PROBLEM TO WORK ON:
Check every line in the records below for the word "taskbar" and report how many have it, nothing more.

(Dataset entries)
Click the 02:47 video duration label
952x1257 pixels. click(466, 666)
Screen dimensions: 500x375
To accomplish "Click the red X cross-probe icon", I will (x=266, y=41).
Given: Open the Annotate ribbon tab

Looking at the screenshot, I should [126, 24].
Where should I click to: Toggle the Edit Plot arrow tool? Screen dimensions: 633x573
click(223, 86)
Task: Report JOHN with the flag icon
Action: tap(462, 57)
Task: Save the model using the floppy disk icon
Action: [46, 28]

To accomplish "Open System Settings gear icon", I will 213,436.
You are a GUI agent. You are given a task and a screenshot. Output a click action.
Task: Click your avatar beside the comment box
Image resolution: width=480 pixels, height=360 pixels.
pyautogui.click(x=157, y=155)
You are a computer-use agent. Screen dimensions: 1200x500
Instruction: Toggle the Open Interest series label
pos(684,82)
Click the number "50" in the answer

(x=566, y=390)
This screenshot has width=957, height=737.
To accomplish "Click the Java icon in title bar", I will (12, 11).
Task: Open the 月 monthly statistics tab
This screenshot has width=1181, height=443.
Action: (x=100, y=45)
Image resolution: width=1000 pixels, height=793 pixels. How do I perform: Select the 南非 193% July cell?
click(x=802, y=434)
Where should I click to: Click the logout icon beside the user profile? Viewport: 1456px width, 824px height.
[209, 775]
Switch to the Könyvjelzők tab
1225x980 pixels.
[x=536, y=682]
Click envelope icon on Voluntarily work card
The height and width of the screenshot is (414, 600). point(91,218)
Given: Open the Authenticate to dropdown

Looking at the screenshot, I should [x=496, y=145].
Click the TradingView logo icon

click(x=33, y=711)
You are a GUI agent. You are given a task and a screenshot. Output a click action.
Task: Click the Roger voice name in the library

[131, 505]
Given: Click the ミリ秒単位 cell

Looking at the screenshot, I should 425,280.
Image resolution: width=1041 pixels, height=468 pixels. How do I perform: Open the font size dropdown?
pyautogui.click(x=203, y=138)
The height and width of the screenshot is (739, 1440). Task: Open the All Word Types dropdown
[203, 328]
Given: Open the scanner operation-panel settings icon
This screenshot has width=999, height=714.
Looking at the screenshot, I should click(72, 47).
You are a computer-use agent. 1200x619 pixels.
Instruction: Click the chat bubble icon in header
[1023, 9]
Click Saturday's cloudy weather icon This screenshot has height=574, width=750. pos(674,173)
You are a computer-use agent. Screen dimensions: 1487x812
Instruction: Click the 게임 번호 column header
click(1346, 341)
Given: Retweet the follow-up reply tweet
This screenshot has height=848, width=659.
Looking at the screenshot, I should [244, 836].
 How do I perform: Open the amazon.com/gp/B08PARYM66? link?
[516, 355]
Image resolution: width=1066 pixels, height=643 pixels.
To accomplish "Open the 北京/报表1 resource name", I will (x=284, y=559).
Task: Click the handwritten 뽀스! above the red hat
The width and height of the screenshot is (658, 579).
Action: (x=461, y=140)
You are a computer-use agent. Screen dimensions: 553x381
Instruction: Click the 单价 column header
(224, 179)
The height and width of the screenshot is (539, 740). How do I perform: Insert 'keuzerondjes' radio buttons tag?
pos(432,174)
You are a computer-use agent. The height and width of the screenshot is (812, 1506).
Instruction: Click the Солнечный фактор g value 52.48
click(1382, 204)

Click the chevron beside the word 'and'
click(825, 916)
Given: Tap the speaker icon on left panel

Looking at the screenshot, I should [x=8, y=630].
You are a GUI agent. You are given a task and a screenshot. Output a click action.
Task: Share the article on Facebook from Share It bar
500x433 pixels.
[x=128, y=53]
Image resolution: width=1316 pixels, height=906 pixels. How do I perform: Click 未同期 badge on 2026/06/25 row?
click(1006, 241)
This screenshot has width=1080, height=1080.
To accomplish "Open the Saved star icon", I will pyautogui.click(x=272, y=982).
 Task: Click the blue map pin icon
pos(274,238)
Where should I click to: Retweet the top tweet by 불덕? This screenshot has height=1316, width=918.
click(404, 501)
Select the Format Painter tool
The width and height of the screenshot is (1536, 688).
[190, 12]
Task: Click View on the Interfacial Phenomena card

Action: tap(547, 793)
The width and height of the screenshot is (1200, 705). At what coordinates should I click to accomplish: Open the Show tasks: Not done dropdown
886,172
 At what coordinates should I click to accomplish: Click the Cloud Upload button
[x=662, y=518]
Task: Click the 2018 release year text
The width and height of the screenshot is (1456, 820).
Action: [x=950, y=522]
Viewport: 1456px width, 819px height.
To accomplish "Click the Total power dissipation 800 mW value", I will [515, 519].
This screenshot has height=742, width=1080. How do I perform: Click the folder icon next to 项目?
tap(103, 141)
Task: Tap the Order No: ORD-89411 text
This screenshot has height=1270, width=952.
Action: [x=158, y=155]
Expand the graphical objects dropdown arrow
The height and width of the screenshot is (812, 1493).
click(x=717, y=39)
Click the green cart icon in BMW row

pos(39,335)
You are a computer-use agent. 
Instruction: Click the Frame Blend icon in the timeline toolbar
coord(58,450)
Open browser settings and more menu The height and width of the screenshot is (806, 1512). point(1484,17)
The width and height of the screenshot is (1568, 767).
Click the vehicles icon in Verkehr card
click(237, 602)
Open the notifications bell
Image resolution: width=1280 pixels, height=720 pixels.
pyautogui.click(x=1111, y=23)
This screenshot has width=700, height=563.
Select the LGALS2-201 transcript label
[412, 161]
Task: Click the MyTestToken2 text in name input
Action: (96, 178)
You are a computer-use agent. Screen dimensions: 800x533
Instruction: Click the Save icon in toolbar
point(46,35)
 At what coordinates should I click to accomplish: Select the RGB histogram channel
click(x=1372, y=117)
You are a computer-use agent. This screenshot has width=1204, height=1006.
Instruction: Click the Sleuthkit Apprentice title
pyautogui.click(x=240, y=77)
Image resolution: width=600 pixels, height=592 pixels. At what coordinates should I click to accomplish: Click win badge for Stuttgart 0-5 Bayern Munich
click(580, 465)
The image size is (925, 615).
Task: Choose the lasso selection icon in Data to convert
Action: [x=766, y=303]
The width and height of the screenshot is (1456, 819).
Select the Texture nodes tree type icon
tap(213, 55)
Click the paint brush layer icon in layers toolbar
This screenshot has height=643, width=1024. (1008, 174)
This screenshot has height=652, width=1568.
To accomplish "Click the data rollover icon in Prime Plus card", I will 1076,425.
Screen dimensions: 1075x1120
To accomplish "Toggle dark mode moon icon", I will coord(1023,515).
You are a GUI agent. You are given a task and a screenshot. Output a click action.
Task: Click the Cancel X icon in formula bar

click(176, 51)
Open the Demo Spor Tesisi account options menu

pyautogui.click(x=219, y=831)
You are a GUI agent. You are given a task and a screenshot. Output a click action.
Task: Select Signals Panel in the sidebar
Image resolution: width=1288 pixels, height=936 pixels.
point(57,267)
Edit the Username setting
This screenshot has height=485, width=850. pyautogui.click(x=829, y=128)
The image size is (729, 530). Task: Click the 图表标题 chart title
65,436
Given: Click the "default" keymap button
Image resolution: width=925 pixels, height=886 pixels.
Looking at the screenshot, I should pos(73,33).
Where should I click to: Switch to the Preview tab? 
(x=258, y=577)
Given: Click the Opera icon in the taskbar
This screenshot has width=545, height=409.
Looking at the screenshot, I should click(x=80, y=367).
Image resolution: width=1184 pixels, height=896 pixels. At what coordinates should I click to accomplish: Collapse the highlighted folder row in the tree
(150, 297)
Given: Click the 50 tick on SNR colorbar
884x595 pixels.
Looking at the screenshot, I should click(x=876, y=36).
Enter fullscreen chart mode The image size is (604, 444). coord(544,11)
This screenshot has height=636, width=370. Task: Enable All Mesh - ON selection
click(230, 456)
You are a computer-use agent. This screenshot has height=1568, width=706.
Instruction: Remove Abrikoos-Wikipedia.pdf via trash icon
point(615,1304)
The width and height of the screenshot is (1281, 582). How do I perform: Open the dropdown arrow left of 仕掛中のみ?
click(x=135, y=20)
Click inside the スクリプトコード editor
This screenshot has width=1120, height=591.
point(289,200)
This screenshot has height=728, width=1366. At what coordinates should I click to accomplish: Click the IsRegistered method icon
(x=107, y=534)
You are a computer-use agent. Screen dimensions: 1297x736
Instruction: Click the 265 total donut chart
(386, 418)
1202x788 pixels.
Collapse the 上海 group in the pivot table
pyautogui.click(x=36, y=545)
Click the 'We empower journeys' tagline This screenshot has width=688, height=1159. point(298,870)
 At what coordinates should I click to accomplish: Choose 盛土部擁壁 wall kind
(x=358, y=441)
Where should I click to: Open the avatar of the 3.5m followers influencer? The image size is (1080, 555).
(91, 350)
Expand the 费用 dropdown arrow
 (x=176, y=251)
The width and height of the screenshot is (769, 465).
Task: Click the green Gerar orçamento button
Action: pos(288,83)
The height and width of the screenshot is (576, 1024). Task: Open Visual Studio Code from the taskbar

SOLUTION TO THE PROBLEM:
2